La cerimonia si è conclusa con l'annuncio degli Alpini che nel maggio prossimo doneranno alla scuola la bandiera che porta il nome di Paolo Racagni nel centenario della morte, "unico alpino di Parma decorato con medaglia d'Oro al valor militare e giustamente celebrato con la dedica di questa scuola".

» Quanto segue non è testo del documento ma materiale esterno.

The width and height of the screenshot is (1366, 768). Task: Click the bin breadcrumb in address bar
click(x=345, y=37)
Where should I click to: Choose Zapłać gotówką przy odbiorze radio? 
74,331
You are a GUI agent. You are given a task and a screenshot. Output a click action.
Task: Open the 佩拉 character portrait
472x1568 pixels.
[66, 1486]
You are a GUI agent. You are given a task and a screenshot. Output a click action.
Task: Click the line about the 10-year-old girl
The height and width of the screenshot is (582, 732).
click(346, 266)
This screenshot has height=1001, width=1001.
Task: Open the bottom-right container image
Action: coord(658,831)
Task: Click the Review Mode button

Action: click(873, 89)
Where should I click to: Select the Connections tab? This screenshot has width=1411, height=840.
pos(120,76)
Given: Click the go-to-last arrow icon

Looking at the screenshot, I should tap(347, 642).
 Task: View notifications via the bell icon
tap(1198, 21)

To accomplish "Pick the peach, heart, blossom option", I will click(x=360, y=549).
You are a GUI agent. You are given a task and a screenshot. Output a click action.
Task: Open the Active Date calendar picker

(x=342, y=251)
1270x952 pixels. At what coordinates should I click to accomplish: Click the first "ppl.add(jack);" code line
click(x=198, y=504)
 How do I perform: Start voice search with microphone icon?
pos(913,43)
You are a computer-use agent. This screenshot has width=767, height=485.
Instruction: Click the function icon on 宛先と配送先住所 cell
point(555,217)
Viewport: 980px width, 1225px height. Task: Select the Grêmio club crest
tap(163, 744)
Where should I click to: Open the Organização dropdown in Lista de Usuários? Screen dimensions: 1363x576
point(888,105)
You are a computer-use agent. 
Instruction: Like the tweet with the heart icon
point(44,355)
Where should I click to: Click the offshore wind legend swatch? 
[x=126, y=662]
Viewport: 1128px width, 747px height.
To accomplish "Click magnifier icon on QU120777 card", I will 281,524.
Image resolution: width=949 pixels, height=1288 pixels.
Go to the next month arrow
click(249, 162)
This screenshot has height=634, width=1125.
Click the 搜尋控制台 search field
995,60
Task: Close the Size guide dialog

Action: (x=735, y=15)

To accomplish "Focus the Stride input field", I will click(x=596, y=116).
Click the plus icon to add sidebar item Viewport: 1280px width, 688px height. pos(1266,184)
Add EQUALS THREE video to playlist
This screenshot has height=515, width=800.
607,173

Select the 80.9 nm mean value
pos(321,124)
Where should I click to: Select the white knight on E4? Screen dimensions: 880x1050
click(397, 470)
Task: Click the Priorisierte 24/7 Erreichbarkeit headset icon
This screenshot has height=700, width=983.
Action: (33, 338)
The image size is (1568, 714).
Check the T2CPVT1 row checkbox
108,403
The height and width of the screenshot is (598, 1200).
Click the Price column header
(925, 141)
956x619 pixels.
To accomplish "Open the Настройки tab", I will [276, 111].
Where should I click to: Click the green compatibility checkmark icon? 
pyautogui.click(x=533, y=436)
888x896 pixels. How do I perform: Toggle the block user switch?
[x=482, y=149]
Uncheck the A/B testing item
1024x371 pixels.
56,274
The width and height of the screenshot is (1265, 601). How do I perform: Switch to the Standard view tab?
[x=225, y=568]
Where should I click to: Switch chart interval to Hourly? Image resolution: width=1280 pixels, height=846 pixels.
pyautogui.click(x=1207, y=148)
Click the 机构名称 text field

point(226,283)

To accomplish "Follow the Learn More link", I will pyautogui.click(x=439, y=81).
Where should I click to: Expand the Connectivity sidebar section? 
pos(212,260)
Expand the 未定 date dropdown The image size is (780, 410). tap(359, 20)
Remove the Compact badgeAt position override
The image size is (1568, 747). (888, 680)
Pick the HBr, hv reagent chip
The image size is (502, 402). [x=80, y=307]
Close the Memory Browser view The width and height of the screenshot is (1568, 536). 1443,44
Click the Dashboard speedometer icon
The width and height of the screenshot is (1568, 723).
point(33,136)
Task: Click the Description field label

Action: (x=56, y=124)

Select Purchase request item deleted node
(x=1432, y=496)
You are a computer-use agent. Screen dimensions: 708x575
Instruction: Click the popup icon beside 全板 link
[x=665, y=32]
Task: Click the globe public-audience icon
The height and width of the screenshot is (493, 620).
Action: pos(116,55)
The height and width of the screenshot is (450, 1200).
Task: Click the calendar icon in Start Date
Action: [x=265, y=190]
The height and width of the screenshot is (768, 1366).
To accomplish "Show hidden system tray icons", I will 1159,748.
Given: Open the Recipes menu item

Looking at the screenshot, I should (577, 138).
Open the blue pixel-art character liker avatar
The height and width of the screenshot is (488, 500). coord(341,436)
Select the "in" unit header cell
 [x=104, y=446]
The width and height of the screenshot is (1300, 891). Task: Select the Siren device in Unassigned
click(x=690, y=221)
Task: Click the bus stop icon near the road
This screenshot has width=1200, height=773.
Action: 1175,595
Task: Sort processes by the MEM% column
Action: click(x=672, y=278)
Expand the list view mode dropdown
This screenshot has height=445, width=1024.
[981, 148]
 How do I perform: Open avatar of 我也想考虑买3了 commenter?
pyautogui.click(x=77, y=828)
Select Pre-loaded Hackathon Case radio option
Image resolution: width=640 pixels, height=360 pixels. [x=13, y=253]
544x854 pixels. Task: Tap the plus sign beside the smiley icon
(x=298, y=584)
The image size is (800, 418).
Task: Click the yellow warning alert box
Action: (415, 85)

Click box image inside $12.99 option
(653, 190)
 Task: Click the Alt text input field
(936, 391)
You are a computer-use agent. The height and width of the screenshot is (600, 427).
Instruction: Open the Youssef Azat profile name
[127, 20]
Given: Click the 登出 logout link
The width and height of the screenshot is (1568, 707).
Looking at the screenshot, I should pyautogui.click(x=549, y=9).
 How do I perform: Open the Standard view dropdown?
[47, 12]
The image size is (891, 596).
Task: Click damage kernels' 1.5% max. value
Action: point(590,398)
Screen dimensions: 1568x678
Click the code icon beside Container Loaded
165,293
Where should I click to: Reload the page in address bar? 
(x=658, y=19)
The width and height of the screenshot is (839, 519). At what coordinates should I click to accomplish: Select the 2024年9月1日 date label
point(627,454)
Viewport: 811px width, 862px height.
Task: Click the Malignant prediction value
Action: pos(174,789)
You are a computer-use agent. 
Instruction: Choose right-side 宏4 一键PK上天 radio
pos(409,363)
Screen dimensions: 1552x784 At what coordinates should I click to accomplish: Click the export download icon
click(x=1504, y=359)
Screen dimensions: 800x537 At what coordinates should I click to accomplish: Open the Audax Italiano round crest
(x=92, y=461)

COMUNICATO DI ROBERTO GHIRETTI: La riapertura della Racagni è per me motivo di soddisfazione non solo perché i bambini da oggi potranno finalmente tornare nella propria scuola ma anche perché questa riapertura è un segnale importante per tutta la comunità del quartiere Pablo. Ciò premesso non credo che l'amministrazione comunale possa usare toni trionfalistici per essere riuscita ad inaugurare con almeno due anni di ritardo un'opera che era già finanziata all'atto del loro insediamento. Che qualcosa non abbia funzionato nella gestione di questo come di altri cantieri è del tutto evidente, visto il susseguirsi di annunci e ritardi che hanno caratterizzato l'iter di questa struttura. E, purtroppo, non possiamo neanche dire che si sia imparato dai propri errori visto quanto sta accadendo proprio oggi al nido Zucchero Filato e alla materna Zanguidi. Anche qui un cantiere che doveva essere chiuso entro la fine di agosto si protrarrà per bene che vada fino alla metà di ottobre. Bene dunque che si sia arrivati a mettere la parola fine sulla nuova Racagni ma per i complimenti e le felicitazioni diciamo che avremmo voluto vedere un'opera pubblica che consegnata a regola d'arte nei tempi stabiliti.